Materials and methods

Cell lines and culture conditions

The human myeloma cell line ANBL-6 (gift from Dr D. Jelinek, Mayo Clinic, Rochester, MN, USA), IH-1 (3), INA-6 (gift from Dr M. Gramatzki, Erlangen, Germany), JJN-3 (gift from Dr J. Ball, Department of Immunology, University of Birmingham, UK), OH-2 (2), RPMI-8226 and U-266 (both from American Type Culture Collection, Rockville, MD, USA) were cultured as previously described (27). The CAG cell line (gift from Dr J Epstein, Little Rock, AK, USA) was grown in RPMI 1640 (Gibco, Paisley, UK) supplemented with l-glutamine 100 μg/mL, gentamicin 20 μg/mL (referred to as RPMI) and 10% heat inactivated fetal calf serum (FCS; HyClone, Logan, UT, USA).
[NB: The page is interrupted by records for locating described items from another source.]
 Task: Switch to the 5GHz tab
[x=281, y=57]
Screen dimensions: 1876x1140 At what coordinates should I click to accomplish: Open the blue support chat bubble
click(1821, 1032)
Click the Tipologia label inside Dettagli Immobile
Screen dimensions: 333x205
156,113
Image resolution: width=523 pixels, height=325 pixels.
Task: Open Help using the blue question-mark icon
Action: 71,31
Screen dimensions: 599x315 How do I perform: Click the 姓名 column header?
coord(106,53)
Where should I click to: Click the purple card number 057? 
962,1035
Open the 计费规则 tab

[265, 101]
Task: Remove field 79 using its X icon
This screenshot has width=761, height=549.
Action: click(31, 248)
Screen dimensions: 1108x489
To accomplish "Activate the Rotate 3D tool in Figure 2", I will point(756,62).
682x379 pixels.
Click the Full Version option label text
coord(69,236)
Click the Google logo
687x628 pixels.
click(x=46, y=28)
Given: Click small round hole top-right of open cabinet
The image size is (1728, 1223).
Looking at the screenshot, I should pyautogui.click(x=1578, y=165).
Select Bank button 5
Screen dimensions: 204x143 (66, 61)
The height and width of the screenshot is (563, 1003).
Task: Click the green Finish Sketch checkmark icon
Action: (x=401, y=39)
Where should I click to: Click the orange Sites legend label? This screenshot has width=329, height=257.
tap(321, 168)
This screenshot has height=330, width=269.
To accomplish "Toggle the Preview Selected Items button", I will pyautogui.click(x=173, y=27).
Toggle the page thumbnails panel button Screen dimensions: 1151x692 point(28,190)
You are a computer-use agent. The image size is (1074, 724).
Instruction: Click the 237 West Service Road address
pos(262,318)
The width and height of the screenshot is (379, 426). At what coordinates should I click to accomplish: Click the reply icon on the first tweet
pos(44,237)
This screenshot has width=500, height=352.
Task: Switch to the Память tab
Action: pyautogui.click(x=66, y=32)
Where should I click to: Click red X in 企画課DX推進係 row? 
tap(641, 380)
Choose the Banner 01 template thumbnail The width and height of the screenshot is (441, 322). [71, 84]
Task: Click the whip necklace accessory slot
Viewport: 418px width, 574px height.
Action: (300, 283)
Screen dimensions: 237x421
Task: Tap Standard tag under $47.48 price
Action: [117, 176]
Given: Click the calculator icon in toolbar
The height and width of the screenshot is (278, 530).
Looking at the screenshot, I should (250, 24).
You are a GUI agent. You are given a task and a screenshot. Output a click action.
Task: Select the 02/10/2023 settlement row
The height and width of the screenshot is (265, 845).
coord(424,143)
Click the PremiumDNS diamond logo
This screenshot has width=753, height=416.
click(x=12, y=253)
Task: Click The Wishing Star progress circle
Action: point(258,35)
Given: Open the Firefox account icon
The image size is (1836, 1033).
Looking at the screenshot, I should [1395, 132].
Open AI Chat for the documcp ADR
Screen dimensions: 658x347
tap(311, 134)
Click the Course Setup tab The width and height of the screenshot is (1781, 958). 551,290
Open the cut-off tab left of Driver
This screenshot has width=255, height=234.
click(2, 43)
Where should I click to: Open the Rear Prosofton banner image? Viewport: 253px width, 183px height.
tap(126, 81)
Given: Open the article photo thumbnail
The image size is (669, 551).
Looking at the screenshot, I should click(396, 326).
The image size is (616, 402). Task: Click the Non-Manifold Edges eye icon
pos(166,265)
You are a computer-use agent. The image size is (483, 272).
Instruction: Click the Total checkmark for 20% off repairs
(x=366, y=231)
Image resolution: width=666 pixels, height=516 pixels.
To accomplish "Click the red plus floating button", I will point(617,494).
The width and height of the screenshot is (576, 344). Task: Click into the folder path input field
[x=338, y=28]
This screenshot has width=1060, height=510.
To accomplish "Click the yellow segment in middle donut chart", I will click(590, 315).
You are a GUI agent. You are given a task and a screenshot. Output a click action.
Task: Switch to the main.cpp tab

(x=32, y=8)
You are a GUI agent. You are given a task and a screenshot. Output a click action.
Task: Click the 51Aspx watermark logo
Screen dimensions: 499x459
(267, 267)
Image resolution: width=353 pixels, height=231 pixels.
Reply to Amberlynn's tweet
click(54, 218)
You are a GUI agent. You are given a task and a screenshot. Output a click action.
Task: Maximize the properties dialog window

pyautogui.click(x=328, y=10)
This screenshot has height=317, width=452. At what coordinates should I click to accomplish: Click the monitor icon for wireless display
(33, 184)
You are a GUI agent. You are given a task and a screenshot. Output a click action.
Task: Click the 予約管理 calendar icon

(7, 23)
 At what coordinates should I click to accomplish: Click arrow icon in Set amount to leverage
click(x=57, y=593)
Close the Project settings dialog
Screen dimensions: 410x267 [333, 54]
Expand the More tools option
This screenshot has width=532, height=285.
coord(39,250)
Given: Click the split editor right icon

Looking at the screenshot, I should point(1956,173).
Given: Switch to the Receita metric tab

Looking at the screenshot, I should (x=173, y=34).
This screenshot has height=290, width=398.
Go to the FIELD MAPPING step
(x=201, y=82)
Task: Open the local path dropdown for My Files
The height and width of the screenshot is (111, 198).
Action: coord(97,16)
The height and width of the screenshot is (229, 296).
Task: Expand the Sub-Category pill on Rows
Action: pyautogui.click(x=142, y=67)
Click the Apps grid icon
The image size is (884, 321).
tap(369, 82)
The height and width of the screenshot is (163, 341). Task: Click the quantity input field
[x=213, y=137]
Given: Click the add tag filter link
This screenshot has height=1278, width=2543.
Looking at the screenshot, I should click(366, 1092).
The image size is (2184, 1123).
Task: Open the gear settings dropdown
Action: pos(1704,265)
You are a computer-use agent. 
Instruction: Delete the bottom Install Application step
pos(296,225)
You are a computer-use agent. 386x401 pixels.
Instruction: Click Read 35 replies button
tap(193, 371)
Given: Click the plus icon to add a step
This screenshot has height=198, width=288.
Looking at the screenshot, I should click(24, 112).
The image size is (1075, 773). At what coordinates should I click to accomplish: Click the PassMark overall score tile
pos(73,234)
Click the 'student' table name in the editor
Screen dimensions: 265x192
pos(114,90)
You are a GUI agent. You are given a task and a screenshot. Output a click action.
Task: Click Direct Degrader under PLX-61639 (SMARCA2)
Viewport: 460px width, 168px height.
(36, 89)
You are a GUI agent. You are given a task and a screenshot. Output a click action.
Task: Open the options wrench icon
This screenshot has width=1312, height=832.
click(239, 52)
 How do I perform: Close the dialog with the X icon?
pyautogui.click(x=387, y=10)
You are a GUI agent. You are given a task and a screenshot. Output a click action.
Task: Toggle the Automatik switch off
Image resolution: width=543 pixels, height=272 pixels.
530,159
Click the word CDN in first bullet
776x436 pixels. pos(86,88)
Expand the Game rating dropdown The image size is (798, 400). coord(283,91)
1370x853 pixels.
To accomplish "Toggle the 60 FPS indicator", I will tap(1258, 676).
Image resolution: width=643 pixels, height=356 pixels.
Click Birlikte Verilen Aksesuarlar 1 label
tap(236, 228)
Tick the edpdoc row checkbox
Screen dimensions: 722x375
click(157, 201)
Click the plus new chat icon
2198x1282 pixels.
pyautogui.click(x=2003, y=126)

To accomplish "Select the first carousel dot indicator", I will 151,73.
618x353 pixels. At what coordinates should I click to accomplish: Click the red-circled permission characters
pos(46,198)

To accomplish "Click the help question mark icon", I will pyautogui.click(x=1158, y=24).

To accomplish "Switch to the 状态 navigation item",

The cells were kept at 37°C in a humidified atmosphere containing 5% CO2, and were washed four times in Hanks` balanced salt solution (HBSS; Gibco, Paisley, UK) to deplete them of serum and cytokines before performing experiments.

Patients and healthy individuals; separation of CD138+ plasma cells

Gene expression profiles (GEP) were studied in plasma cells from 351 patients with newly diagnosed multiple myeloma (MM), 12 patients with smouldering multiple myeloma (SMM), 44 patients with monoclonal gammopathy of undetermined significance (MGUS) and 22 healthy individuals. The patients were recruited from University of Arkansas for Medical Sciences, Little Rock, USA, and the use of patient samples in research studies was approved by the University of Arkansas for Medical Sciences (Little Rock, AR) Institutional Review Board. Details about classification of these patients have been previously described (28, 29).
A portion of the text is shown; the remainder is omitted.